MEMPHIS, Tenn. - A Black Lives Matter chapter founder in Tennessee was sentenced to six years in prison for illegally registering to vote while serving probation.
"You tricked the probation department into giving you documents saying you were off probation," Criminal Court Judge W. Mark Ward told the founder of the Black Lives Matter chapter in Memphis, Pamela Moses, on Monday.
Booking photo of Pamela Moses (Shelby County Sheriff's Office) (Shelby County Sheriff's Office )
Moses pleaded guilty in 2015 to felonies including tampering with evidence and forgery, as well as misdemeanor charges of perjury, stalking, theft under $500, and escape.
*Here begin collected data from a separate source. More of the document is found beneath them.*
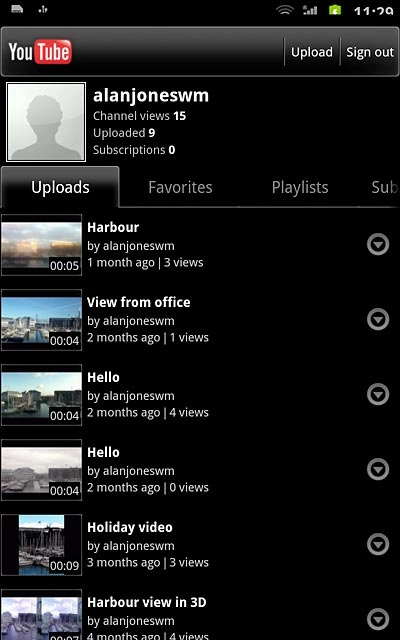Image resolution: width=400 pixels, height=640 pixels.
Task: Open the Wi-Fi status icon
Action: (x=284, y=10)
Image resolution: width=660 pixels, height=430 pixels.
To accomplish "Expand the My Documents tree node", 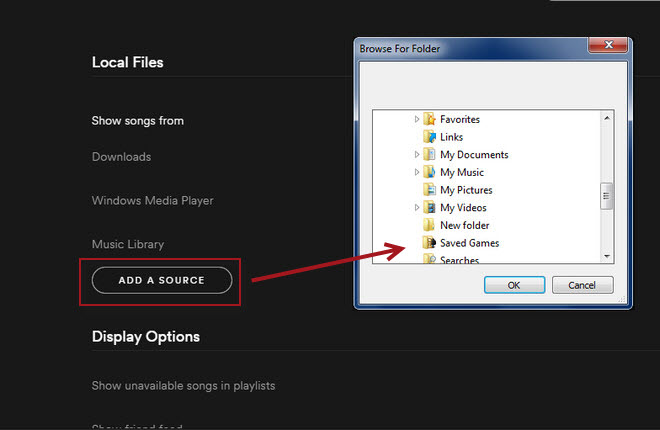I will [x=417, y=155].
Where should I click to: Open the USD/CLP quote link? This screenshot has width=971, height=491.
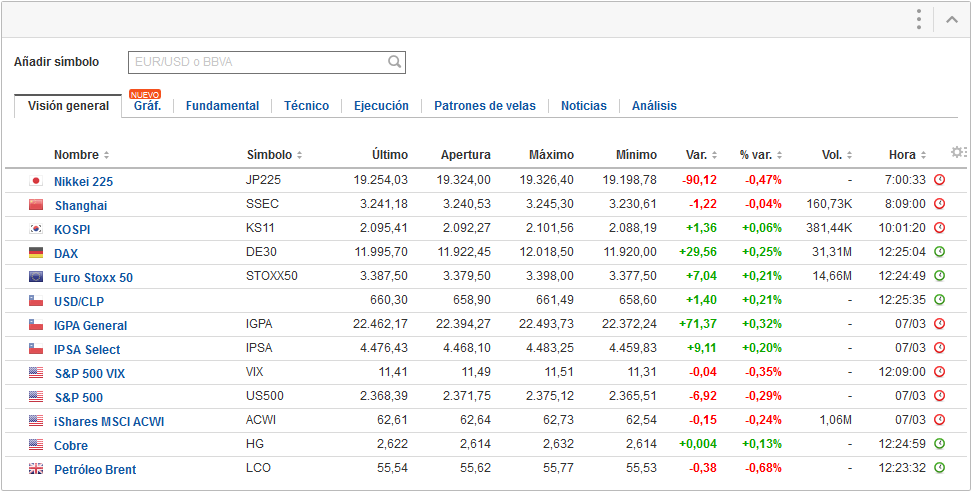pyautogui.click(x=79, y=301)
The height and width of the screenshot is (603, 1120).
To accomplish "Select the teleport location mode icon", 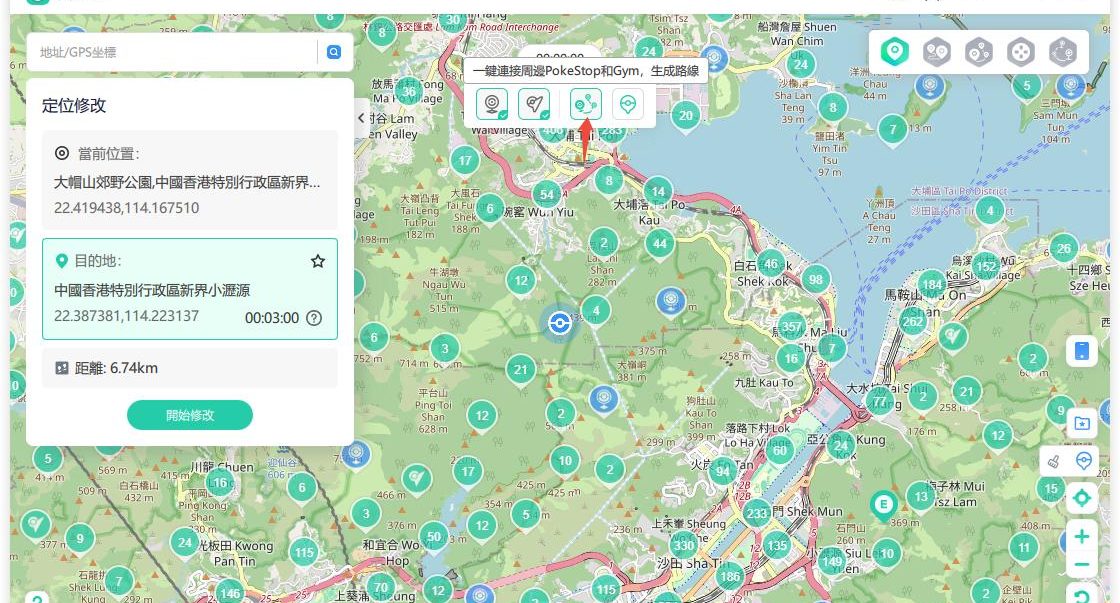I will point(894,51).
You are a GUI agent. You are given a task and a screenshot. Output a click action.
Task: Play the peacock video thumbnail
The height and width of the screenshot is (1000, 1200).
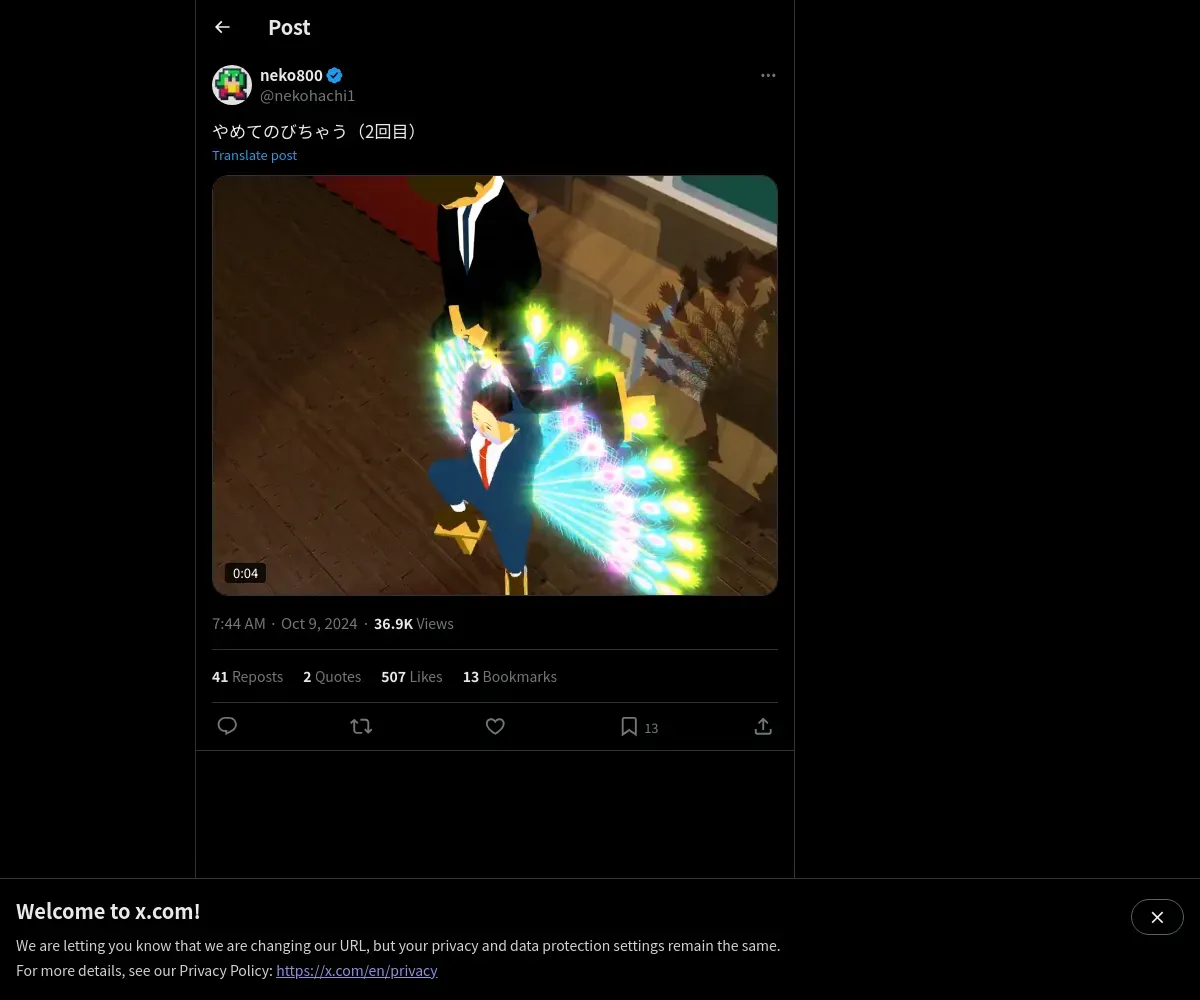495,385
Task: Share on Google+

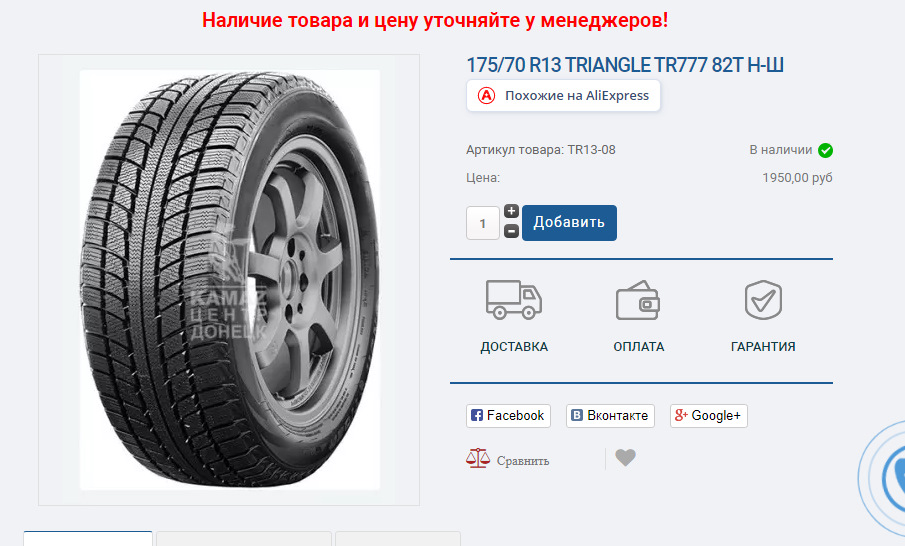Action: (x=709, y=416)
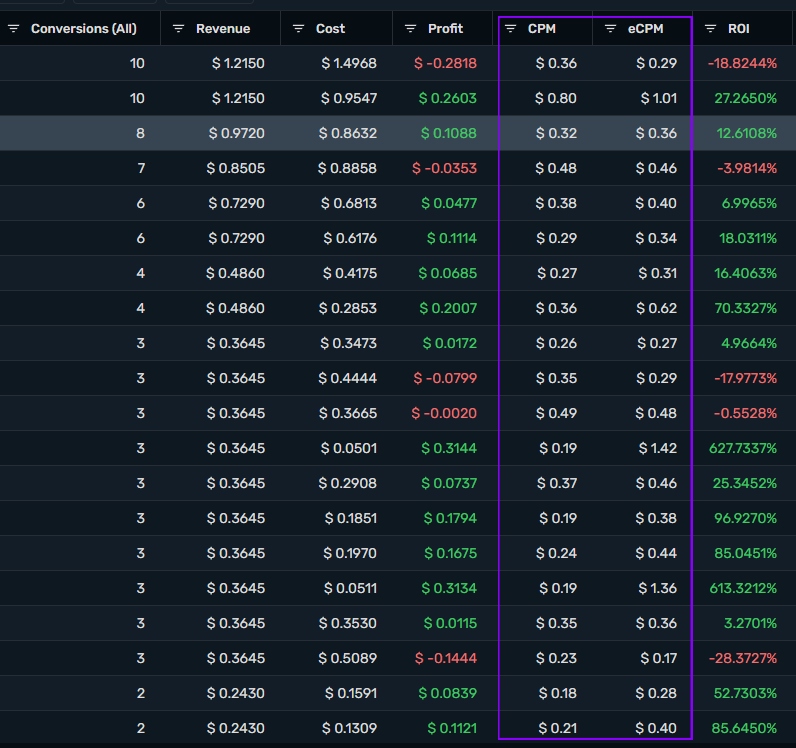Open the Profit column filter icon
The height and width of the screenshot is (748, 796).
[x=411, y=29]
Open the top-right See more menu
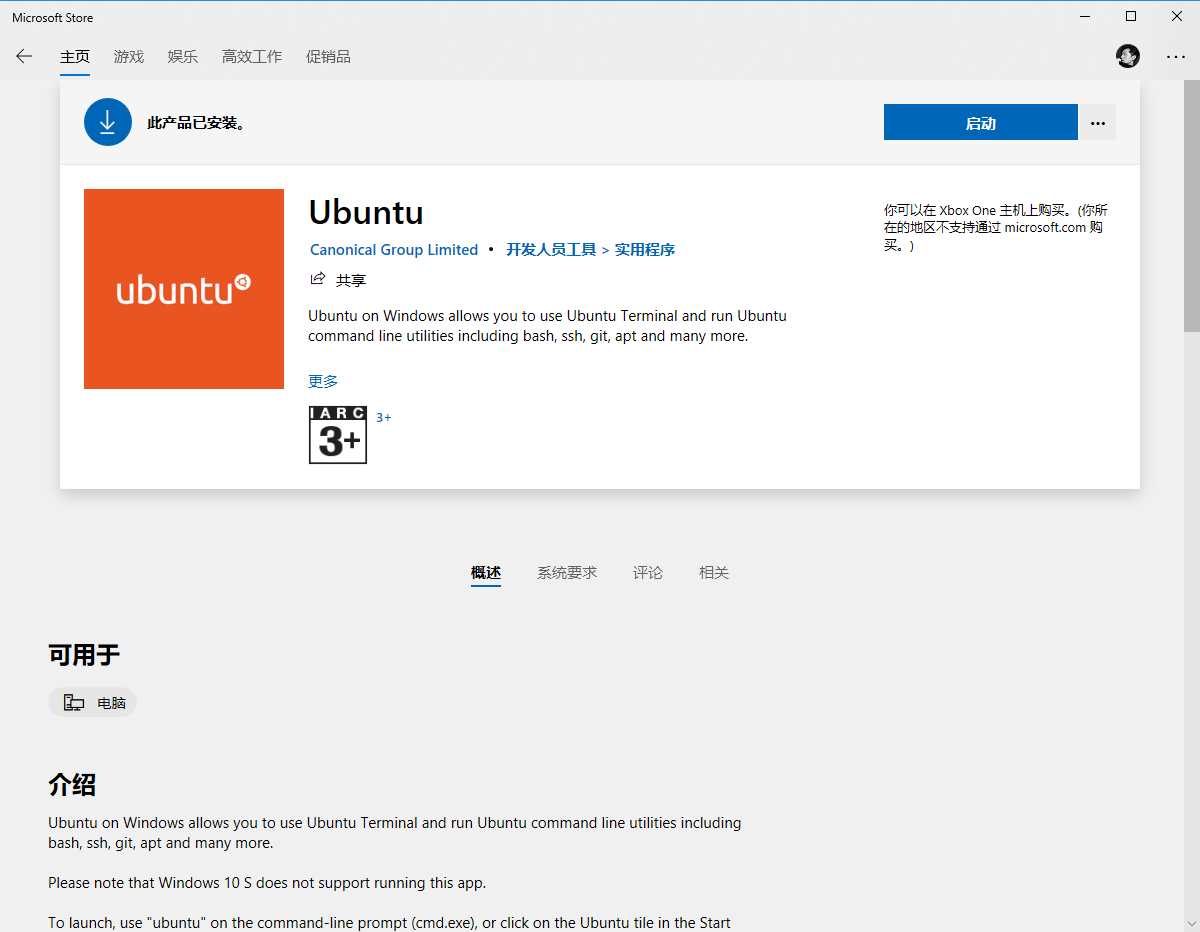The height and width of the screenshot is (932, 1200). (1175, 57)
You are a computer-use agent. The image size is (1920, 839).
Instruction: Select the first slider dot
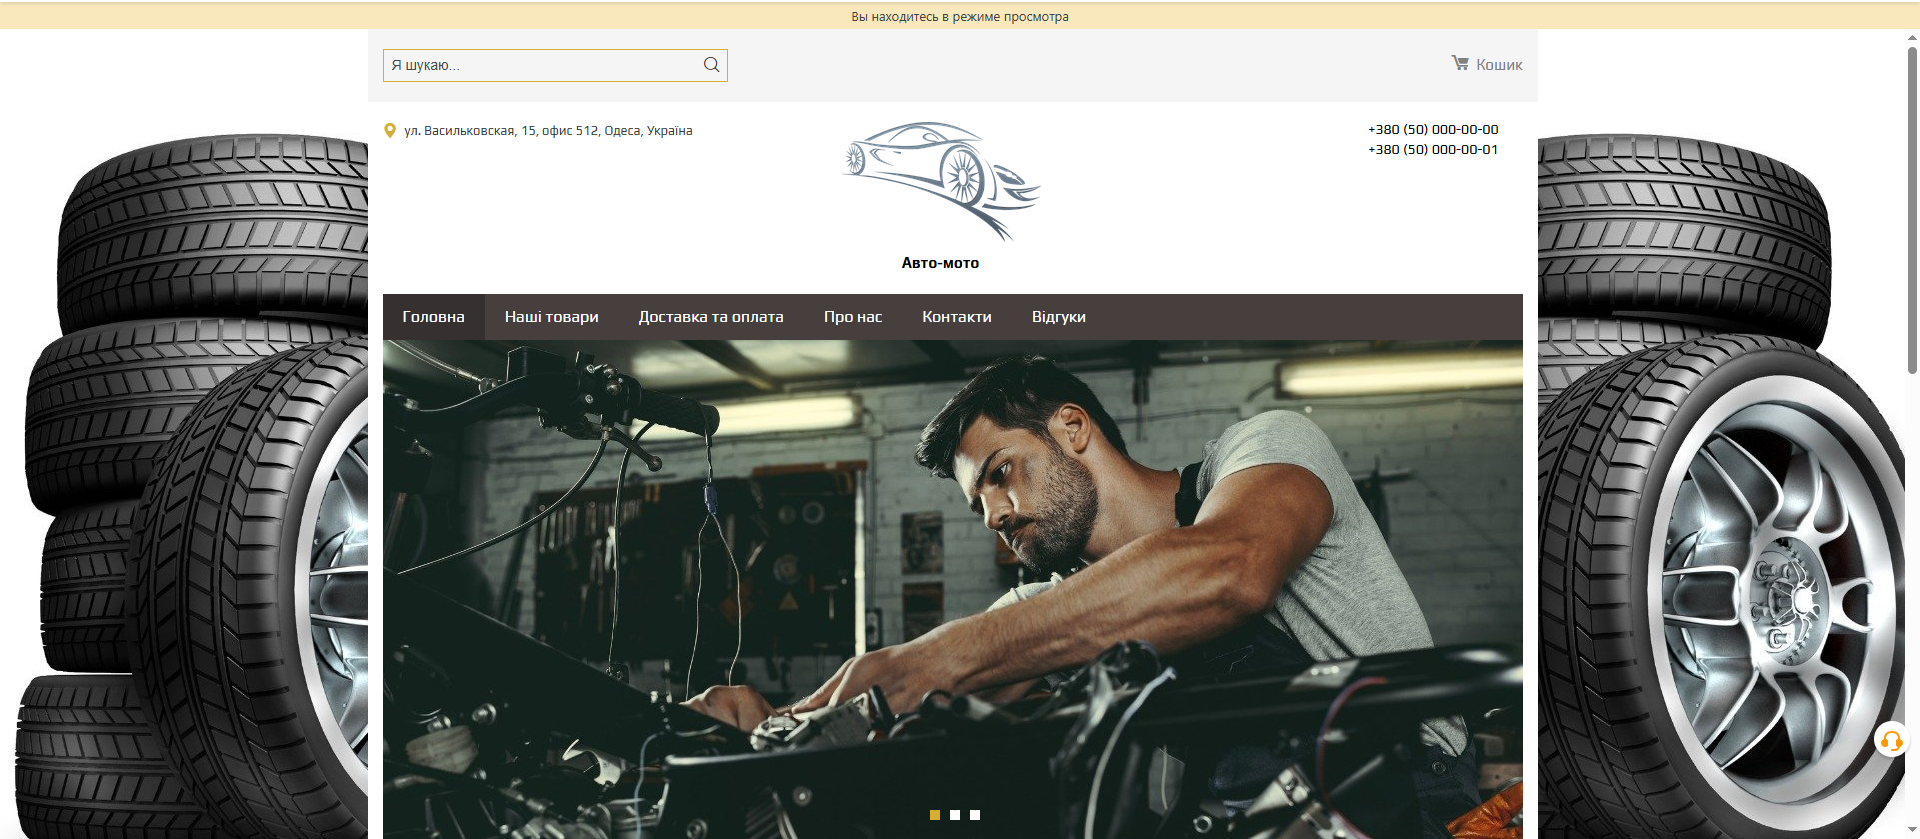coord(935,815)
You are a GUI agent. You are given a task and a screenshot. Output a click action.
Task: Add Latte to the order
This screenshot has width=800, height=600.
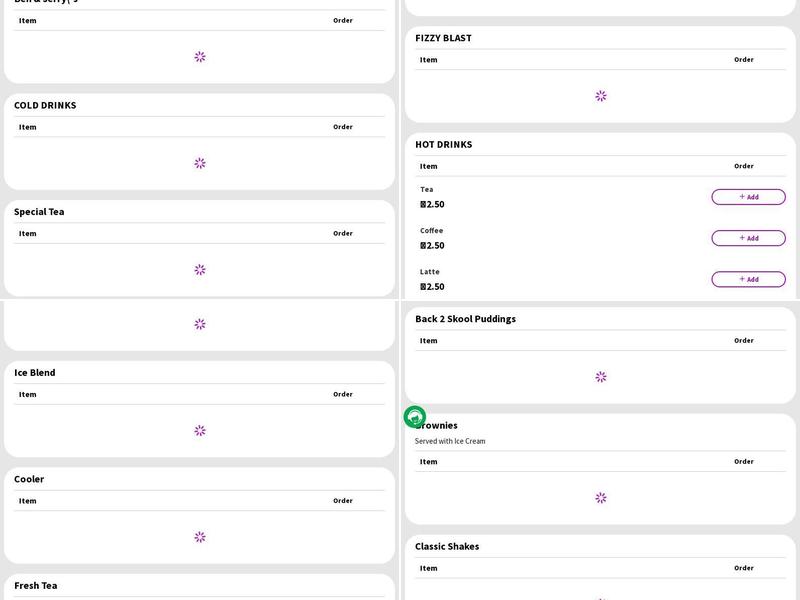pos(748,279)
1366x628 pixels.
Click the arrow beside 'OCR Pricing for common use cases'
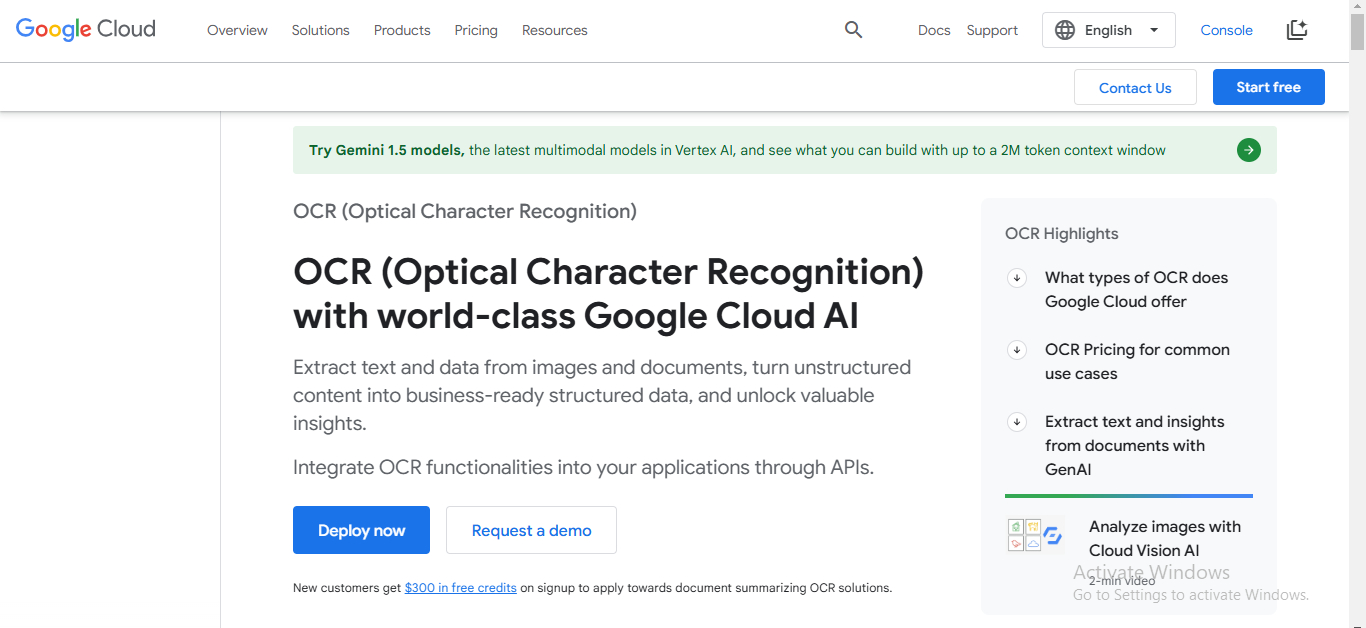click(1017, 350)
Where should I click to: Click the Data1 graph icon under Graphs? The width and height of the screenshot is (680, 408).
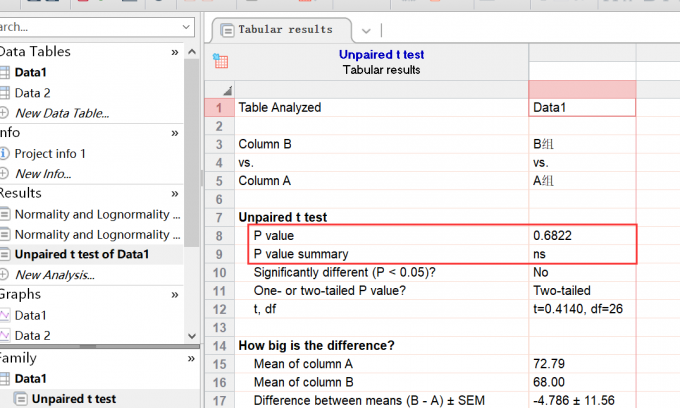point(4,315)
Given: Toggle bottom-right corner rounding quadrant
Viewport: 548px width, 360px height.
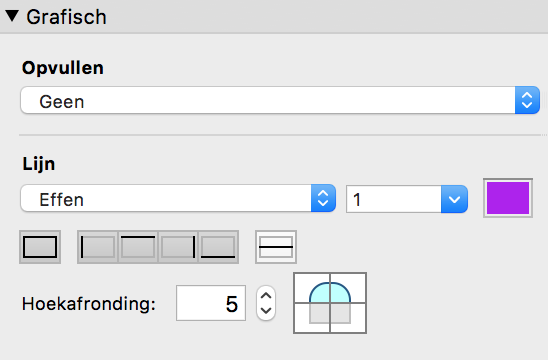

She was ineligible to vote in Tennessee due to her tampering with evidence charge and was currently serving seven years of probation.
Moses contended during her hearing last week that she believed she could vote again despite her convictions, because the corrections department and county election commission both signed off on her voter registration application in 2019.
However, the officials who signed off on the application admitted they made an error when they said her probation was over, the Washington Post reported.
WISCONSIN MAN ACCUSED OF ELECTION FRAUD AFTER VOTING WHILE ON PROBATION FOR FELONY: REPORT
"I did not falsify anything. All I did was try to get my rights to vote back the way the people at the election commission told me and the way the clerk did," she said at the hearing.
Moses founded the local BLM chapter in Memphis. She also ran for mayor in Memphis in 2019, but learned she could not be on the ballot due to her serving probation.
She will now serve six years and one day in prison, but her lawyer said Moses plans to appeal the sentencing.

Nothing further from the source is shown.